*REQUIRED ACTION*. The response must consist of all the records, retyped exactly.

Dataset entries
*-*-*
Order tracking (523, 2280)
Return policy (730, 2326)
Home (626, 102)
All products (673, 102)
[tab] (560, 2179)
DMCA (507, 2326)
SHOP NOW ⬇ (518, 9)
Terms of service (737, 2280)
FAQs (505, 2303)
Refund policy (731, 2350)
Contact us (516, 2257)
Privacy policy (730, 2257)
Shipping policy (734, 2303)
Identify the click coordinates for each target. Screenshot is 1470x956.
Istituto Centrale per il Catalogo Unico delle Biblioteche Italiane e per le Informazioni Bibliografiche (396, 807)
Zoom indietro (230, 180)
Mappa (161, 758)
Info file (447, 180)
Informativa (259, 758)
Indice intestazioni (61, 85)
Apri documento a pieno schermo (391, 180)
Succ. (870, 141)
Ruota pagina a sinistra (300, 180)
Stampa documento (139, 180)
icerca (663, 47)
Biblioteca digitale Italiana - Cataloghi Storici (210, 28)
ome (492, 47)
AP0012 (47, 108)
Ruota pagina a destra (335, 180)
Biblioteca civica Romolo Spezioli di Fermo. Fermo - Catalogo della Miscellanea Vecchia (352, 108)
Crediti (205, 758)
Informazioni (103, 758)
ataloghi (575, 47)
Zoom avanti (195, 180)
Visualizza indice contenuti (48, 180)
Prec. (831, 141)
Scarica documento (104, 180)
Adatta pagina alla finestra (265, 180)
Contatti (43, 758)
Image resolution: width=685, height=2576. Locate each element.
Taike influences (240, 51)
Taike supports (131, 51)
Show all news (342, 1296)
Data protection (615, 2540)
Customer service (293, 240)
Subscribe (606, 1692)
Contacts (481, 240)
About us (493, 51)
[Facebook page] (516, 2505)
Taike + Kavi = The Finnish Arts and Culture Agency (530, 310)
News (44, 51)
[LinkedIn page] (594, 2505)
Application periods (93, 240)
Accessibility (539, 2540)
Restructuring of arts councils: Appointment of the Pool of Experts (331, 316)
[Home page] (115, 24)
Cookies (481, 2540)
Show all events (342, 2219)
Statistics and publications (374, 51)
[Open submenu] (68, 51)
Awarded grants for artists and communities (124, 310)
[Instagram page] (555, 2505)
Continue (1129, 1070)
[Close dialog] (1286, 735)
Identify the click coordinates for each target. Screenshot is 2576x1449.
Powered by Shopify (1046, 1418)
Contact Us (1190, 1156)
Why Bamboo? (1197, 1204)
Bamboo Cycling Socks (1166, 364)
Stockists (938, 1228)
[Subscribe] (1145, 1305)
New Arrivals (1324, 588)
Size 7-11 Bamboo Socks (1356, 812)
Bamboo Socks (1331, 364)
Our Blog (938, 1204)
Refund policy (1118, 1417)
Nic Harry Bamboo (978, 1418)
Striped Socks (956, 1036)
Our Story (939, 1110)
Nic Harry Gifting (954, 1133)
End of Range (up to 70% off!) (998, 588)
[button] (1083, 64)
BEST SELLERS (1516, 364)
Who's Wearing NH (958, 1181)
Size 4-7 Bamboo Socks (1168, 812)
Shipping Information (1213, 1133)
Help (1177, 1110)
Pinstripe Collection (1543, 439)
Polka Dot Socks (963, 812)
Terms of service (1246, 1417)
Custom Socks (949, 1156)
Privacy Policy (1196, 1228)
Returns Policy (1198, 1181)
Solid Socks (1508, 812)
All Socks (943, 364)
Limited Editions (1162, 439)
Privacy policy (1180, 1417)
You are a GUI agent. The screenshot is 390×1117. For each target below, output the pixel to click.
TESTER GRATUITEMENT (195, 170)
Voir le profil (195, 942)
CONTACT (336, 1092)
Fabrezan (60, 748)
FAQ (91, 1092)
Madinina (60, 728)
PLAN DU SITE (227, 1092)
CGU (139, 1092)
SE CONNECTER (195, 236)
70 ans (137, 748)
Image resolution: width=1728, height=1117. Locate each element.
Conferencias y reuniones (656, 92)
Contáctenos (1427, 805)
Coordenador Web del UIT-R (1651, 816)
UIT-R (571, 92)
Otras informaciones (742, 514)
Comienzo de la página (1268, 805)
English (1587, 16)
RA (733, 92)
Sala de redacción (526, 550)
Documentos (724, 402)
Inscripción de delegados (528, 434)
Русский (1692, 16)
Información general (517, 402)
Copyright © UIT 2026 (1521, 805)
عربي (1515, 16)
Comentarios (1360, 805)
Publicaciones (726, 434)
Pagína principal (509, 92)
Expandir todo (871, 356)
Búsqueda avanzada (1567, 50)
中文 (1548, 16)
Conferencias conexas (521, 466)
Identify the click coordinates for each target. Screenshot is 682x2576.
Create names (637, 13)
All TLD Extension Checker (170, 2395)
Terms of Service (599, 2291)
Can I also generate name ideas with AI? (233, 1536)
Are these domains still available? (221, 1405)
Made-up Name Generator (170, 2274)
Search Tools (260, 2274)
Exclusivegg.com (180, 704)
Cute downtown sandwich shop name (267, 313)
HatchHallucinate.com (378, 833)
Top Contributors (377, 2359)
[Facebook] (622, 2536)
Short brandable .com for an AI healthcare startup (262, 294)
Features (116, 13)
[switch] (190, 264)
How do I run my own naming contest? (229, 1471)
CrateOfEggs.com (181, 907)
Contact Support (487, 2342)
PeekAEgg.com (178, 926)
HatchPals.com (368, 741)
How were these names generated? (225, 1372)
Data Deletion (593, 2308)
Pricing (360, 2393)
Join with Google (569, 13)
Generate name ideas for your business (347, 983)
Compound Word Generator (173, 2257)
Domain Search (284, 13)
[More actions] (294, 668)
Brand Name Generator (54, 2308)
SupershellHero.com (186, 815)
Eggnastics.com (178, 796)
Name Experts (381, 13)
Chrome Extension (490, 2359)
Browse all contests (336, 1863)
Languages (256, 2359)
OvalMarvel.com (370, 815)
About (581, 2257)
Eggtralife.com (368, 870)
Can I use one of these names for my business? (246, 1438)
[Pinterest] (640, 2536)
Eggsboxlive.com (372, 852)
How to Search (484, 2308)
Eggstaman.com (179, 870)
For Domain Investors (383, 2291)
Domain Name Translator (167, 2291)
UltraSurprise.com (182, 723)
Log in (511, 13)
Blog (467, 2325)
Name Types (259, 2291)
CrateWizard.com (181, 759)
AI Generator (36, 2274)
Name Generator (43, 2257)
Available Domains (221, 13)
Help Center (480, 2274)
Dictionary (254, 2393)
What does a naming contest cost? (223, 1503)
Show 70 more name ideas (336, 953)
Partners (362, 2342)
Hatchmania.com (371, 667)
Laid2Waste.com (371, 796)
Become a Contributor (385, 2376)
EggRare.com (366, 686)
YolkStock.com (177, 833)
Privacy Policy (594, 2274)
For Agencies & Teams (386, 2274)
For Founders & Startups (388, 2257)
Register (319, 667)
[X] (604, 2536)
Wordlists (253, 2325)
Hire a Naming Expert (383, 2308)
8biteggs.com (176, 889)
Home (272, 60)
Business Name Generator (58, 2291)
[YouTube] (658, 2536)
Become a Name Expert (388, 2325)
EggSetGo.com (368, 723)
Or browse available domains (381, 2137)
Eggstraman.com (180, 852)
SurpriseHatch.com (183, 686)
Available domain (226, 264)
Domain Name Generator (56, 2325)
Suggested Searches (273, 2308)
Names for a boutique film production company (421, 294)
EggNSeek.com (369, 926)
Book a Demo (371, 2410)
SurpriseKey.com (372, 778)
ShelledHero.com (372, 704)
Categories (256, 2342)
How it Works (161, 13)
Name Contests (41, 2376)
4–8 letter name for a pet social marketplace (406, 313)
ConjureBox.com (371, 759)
*-*-*
*TASK RESULT*.
Order tracking (523, 2280)
Return policy (730, 2326)
Home (626, 102)
All products (673, 102)
[tab] (560, 2179)
DMCA (507, 2326)
SHOP NOW ⬇ (518, 9)
Terms of service (737, 2280)
FAQs (505, 2303)
Refund policy (731, 2350)
Contact us (516, 2257)
Privacy policy (730, 2257)
Shipping policy (734, 2303)
Identify the click coordinates for each target. Screenshot is 1470x956.
Istituto Centrale per il Catalogo Unico delle Biblioteche Italiane e per le Informazioni Bibliografiche (396, 807)
Zoom indietro (230, 180)
Mappa (161, 758)
Info file (447, 180)
Informativa (259, 758)
Indice intestazioni (61, 85)
Apri documento a pieno schermo (391, 180)
Succ. (870, 141)
Ruota pagina a sinistra (300, 180)
Stampa documento (139, 180)
icerca (663, 47)
Biblioteca digitale Italiana - Cataloghi Storici (210, 28)
ome (492, 47)
AP0012 (47, 108)
Ruota pagina a destra (335, 180)
Biblioteca civica Romolo Spezioli di Fermo. Fermo - Catalogo della Miscellanea Vecchia (352, 108)
Crediti (205, 758)
Informazioni (103, 758)
ataloghi (575, 47)
Zoom avanti (195, 180)
Visualizza indice contenuti (48, 180)
Prec. (831, 141)
Scarica documento (104, 180)
Adatta pagina alla finestra (265, 180)
Contatti (43, 758)
Image resolution: width=685, height=2576. Locate each element.
Taike influences (240, 51)
Taike supports (131, 51)
Show all news (342, 1296)
Data protection (615, 2540)
Customer service (293, 240)
Subscribe (606, 1692)
Contacts (481, 240)
About us (493, 51)
[Facebook page] (516, 2505)
Taike + Kavi = The Finnish Arts and Culture Agency (530, 310)
News (44, 51)
[LinkedIn page] (594, 2505)
Application periods (93, 240)
Accessibility (539, 2540)
Restructuring of arts councils: Appointment of the Pool of Experts (331, 316)
[Home page] (115, 24)
Cookies (481, 2540)
Show all events (342, 2219)
Statistics and publications (374, 51)
[Open submenu] (68, 51)
Awarded grants for artists and communities (124, 310)
[Instagram page] (555, 2505)
Continue (1129, 1070)
[Close dialog] (1286, 735)
Identify the click coordinates for each target. Screenshot is 2576x1449.
Powered by Shopify (1046, 1418)
Contact Us (1190, 1156)
Why Bamboo? (1197, 1204)
Bamboo Cycling Socks (1166, 364)
Stockists (938, 1228)
[Subscribe] (1145, 1305)
New Arrivals (1324, 588)
Size 7-11 Bamboo Socks (1356, 812)
Bamboo Socks (1331, 364)
Our Blog (938, 1204)
Refund policy (1118, 1417)
Nic Harry Bamboo (978, 1418)
Striped Socks (956, 1036)
Our Story (939, 1110)
Nic Harry Gifting (954, 1133)
End of Range (up to 70% off!) (998, 588)
[button] (1083, 64)
BEST SELLERS (1516, 364)
Who's Wearing NH (958, 1181)
Size 4-7 Bamboo Socks (1168, 812)
Shipping Information (1213, 1133)
Help (1177, 1110)
Pinstripe Collection (1543, 439)
Polka Dot Socks (963, 812)
Terms of service (1246, 1417)
Custom Socks (949, 1156)
Privacy Policy (1196, 1228)
Returns Policy (1198, 1181)
Solid Socks (1508, 812)
All Socks (943, 364)
Limited Editions (1162, 439)
Privacy policy (1180, 1417)
You are a GUI agent. The screenshot is 390×1117. For each target below, output the pixel to click.
TESTER GRATUITEMENT (195, 170)
Voir le profil (195, 942)
CONTACT (336, 1092)
Fabrezan (60, 748)
FAQ (91, 1092)
Madinina (60, 728)
PLAN DU SITE (227, 1092)
CGU (139, 1092)
SE CONNECTER (195, 236)
70 ans (137, 748)
Image resolution: width=1728, height=1117. Locate each element.
Conferencias y reuniones (656, 92)
Contáctenos (1427, 805)
Coordenador Web del UIT-R (1651, 816)
UIT-R (571, 92)
Otras informaciones (742, 514)
Comienzo de la página (1268, 805)
English (1587, 16)
RA (733, 92)
Sala de redacción (526, 550)
Documentos (724, 402)
Inscripción de delegados (528, 434)
Русский (1692, 16)
Información general (517, 402)
Copyright © UIT 2026 (1521, 805)
عربي (1515, 16)
Comentarios (1360, 805)
Publicaciones (726, 434)
Pagína principal (509, 92)
Expandir todo (871, 356)
Búsqueda avanzada (1567, 50)
中文 (1548, 16)
Conferencias conexas (521, 466)
Identify the click coordinates for each target. Screenshot is 682x2576.
Create names (637, 13)
All TLD Extension Checker (170, 2395)
Terms of Service (599, 2291)
Can I also generate name ideas with AI? (233, 1536)
Are these domains still available? (221, 1405)
Made-up Name Generator (170, 2274)
Search Tools (260, 2274)
Exclusivegg.com (180, 704)
Cute downtown sandwich shop name (267, 313)
HatchHallucinate.com (378, 833)
Top Contributors (377, 2359)
[Facebook] (622, 2536)
Short brandable .com for an AI healthcare startup (262, 294)
Features (116, 13)
[switch] (190, 264)
How do I run my own naming contest? (229, 1471)
CrateOfEggs.com (181, 907)
Contact Support (487, 2342)
PeekAEgg.com (178, 926)
HatchPals.com (368, 741)
How were these names generated? (225, 1372)
Data Deletion (593, 2308)
Pricing (360, 2393)
Join with Google (569, 13)
Generate name ideas for your business (347, 983)
Compound Word Generator (173, 2257)
Domain Search (284, 13)
[More actions] (294, 668)
Brand Name Generator (54, 2308)
SupershellHero.com (186, 815)
Eggnastics.com (178, 796)
Name Experts (381, 13)
Chrome Extension (490, 2359)
Browse all contests (336, 1863)
Languages (256, 2359)
OvalMarvel.com (370, 815)
About (581, 2257)
Eggtralife.com (368, 870)
Can I use one of these names for my business? (246, 1438)
[Pinterest] (640, 2536)
Eggsboxlive.com (372, 852)
How to Search (484, 2308)
Eggstaman.com (179, 870)
For Domain Investors (383, 2291)
Domain Name Translator (167, 2291)
UltraSurprise.com (182, 723)
Log in (511, 13)
Blog (467, 2325)
Name Types (259, 2291)
CrateWizard.com (181, 759)
AI Generator (36, 2274)
Name Generator (43, 2257)
Available Domains (221, 13)
Help Center (480, 2274)
Dictionary (254, 2393)
What does a naming contest cost? (223, 1503)
Show 70 more name ideas (336, 953)
Partners (362, 2342)
Hatchmania.com (371, 667)
Laid2Waste.com (371, 796)
Become a Contributor (385, 2376)
EggRare.com (366, 686)
YolkStock.com (177, 833)
Privacy Policy (594, 2274)
For Agencies & Teams (386, 2274)
For Founders & Startups (388, 2257)
Register (319, 667)
[X] (604, 2536)
Wordlists (253, 2325)
Hire a Naming Expert (383, 2308)
8biteggs.com (176, 889)
Home (272, 60)
Business Name Generator (58, 2291)
[YouTube] (658, 2536)
Become a Name Expert (388, 2325)
EggSetGo.com (368, 723)
Or browse available domains (381, 2137)
Eggstraman.com (180, 852)
SurpriseHatch.com (183, 686)
Available domain (226, 264)
Domain Name Generator (56, 2325)
Suggested Searches (273, 2308)
Names for a boutique film production company (421, 294)
EggNSeek.com (369, 926)
Book a Demo (371, 2410)
SurpriseKey.com (372, 778)
ShelledHero.com (372, 704)
Categories (256, 2342)
How it Works (161, 13)
Name Contests (41, 2376)
4–8 letter name for a pet social marketplace (406, 313)
ConjureBox.com (371, 759)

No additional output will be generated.